And “how does (the L.A. Philharmonic) inhibit (the Pacific Symphony) to grow?,” he asked. “The assumption is that if the L.A. Phil didn’t come, all those people would buy PSO tickets? No. If there were no other orchestras playing in Orange County, then they might buy PSO tickets. . . . (Besides) there are a lot of people who buy (PSO) tickets who don’t buy our stuff. We have very different audiences.”

When the Philharmonic Society began presenting a wider range of offerings in 1987, “there was never one objection raised from the center,” Vollmer said. But now center management is exerting new demands.

So what’s the problem?

Vollmer agrees that it’s all to promote a merger with the Pacific. “The Pacific is important to the center’s plan to build a (second) concert hall,” he said. “What is there to rationalize building a concert hall if you don’t have a growing symphony?

“I also think the center feels that its scheduling would be simplified. . . .”

Meanwhile, he said, “the PSO is important to the center from purely a financial standpoint--for the nights it rents.” But, he asked, what about a philosophical standpoint?
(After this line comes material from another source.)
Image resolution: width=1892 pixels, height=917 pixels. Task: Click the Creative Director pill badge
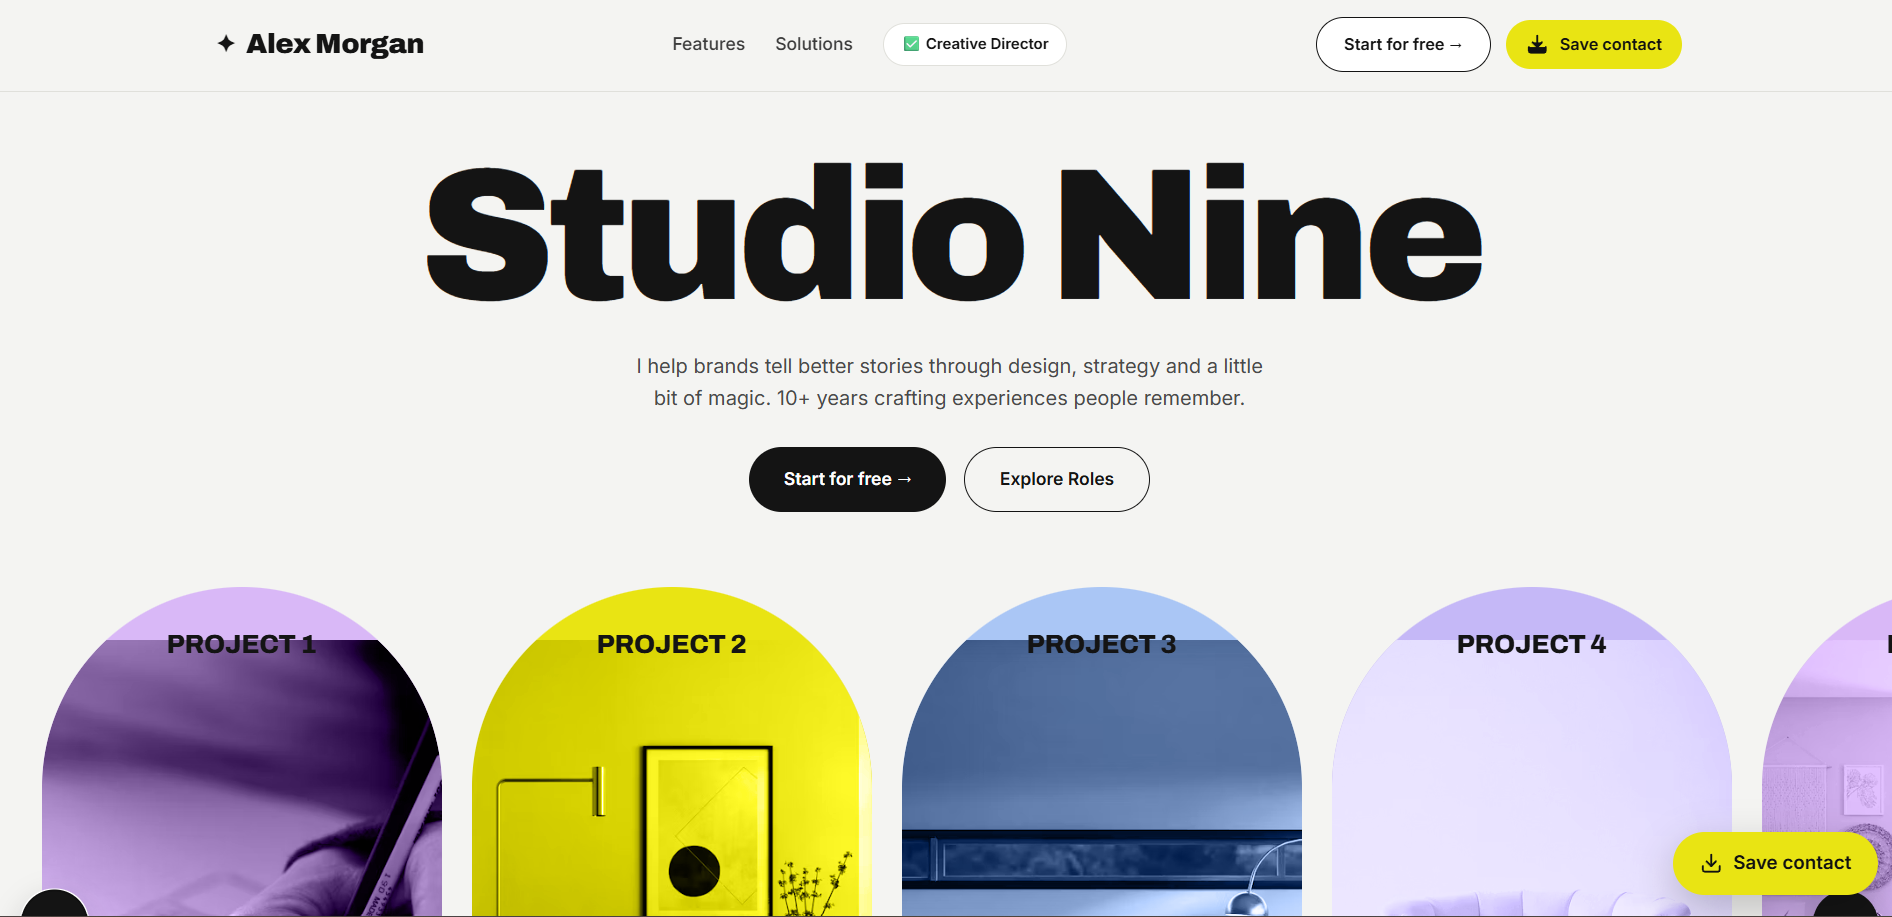point(975,44)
What of the center’s mission not only to promote home-grown product but to maintain a balance of what’s best from outside the county?

The society does both, Vollmer noted. “Certainly our education programs fall into the category of promoting the best of what’s here. But because of the nature of our presentations, we are not a regional organization in the same sense that the PSO or the chorales or the opera.”